** START OF Provided data **

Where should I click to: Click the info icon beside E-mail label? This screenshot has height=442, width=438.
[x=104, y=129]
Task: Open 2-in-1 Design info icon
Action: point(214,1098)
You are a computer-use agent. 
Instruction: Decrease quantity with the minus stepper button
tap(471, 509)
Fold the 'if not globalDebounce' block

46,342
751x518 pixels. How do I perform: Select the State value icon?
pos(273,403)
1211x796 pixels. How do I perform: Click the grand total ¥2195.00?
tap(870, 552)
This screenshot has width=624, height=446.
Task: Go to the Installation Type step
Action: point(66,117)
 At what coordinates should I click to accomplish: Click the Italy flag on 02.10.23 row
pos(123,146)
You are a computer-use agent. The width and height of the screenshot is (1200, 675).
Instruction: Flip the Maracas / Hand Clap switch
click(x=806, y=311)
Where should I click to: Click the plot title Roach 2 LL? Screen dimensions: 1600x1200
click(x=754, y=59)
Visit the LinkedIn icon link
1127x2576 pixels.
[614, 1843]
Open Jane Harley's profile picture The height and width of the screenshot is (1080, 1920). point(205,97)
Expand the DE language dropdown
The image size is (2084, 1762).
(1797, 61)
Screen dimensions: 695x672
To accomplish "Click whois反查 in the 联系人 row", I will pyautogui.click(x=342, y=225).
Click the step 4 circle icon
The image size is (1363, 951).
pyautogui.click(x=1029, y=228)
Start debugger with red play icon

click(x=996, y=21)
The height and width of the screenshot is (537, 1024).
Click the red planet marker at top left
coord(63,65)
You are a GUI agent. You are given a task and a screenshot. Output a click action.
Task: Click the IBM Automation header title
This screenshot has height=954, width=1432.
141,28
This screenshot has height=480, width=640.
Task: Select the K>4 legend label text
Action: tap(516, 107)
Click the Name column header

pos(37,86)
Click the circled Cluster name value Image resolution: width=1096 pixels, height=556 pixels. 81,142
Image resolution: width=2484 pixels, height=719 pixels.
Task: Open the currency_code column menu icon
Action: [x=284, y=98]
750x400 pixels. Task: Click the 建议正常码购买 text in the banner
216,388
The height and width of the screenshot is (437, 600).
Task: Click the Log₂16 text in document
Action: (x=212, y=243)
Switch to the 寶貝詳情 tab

** END OF Provided data **

Stated goal:
Print every row above again, character for character and in the same order.

Finished task:
Where should I click to: Click the info icon beside E-mail label? This screenshot has height=442, width=438.
[x=104, y=129]
Task: Open 2-in-1 Design info icon
Action: point(214,1098)
You are a computer-use agent. 
Instruction: Decrease quantity with the minus stepper button
tap(471, 509)
Fold the 'if not globalDebounce' block

46,342
751x518 pixels. How do I perform: Select the State value icon?
pos(273,403)
1211x796 pixels. How do I perform: Click the grand total ¥2195.00?
tap(870, 552)
This screenshot has width=624, height=446.
Task: Go to the Installation Type step
Action: point(66,117)
 At what coordinates should I click to accomplish: Click the Italy flag on 02.10.23 row
pos(123,146)
You are a computer-use agent. The width and height of the screenshot is (1200, 675).
Instruction: Flip the Maracas / Hand Clap switch
click(x=806, y=311)
Where should I click to: Click the plot title Roach 2 LL? Screen dimensions: 1600x1200
click(x=754, y=59)
Visit the LinkedIn icon link
1127x2576 pixels.
[614, 1843]
Open Jane Harley's profile picture The height and width of the screenshot is (1080, 1920). point(205,97)
Expand the DE language dropdown
The image size is (2084, 1762).
(1797, 61)
Screen dimensions: 695x672
To accomplish "Click whois反查 in the 联系人 row", I will pyautogui.click(x=342, y=225).
Click the step 4 circle icon
The image size is (1363, 951).
pyautogui.click(x=1029, y=228)
Start debugger with red play icon

click(x=996, y=21)
The height and width of the screenshot is (537, 1024).
Click the red planet marker at top left
coord(63,65)
You are a GUI agent. You are given a task and a screenshot. Output a click action.
Task: Click the IBM Automation header title
This screenshot has height=954, width=1432.
141,28
This screenshot has height=480, width=640.
Task: Select the K>4 legend label text
Action: tap(516, 107)
Click the Name column header

pos(37,86)
Click the circled Cluster name value Image resolution: width=1096 pixels, height=556 pixels. 81,142
Image resolution: width=2484 pixels, height=719 pixels.
Task: Open the currency_code column menu icon
Action: [x=284, y=98]
750x400 pixels. Task: Click the 建议正常码购买 text in the banner
216,388
The height and width of the screenshot is (437, 600).
Task: Click the Log₂16 text in document
Action: (x=212, y=243)
Switch to the 寶貝詳情 tab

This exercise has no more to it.